WORK TO BE COMPLETED.
Copy out the lines from the one containing "You are a computer-use" through the end of the records, reproducing each without any change.
--- BEGIN SUPPLIED RECORDS ---
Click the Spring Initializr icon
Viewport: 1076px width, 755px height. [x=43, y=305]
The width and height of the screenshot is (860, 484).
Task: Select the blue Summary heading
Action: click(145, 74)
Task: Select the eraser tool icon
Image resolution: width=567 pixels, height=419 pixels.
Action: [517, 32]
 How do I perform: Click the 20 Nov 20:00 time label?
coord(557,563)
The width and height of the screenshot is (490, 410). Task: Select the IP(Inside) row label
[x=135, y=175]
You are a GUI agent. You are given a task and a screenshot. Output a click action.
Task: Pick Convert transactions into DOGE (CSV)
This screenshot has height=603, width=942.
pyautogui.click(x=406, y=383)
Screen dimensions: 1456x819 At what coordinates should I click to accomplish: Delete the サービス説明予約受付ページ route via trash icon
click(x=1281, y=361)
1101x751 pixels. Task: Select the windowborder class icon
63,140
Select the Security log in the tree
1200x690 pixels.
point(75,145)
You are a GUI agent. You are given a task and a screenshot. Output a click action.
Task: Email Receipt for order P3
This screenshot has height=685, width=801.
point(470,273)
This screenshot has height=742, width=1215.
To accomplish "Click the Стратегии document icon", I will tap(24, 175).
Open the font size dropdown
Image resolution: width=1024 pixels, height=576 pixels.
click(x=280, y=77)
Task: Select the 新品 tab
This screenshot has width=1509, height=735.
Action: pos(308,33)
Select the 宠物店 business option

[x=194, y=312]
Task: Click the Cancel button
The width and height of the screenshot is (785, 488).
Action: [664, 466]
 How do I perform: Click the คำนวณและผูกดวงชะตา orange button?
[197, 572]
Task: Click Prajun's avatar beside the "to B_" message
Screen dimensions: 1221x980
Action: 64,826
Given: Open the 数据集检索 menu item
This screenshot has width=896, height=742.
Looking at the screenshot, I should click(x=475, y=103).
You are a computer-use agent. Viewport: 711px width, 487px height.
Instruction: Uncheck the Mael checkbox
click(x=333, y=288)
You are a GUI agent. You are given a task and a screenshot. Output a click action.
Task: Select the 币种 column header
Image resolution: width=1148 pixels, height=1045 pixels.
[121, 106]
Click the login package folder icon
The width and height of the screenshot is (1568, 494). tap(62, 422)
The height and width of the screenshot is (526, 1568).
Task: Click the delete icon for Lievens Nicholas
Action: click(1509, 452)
--- END SUPPLIED RECORDS ---
CORRECT OUTPUT.
You are a computer-use agent. Viewport: 711px width, 487px height.
Instruction: Uncheck the Mael checkbox
click(x=333, y=288)
You are a GUI agent. You are given a task and a screenshot. Output a click action.
Task: Select the 币种 column header
Image resolution: width=1148 pixels, height=1045 pixels.
[121, 106]
Click the login package folder icon
The width and height of the screenshot is (1568, 494). tap(62, 422)
The height and width of the screenshot is (526, 1568).
Task: Click the delete icon for Lievens Nicholas
Action: click(1509, 452)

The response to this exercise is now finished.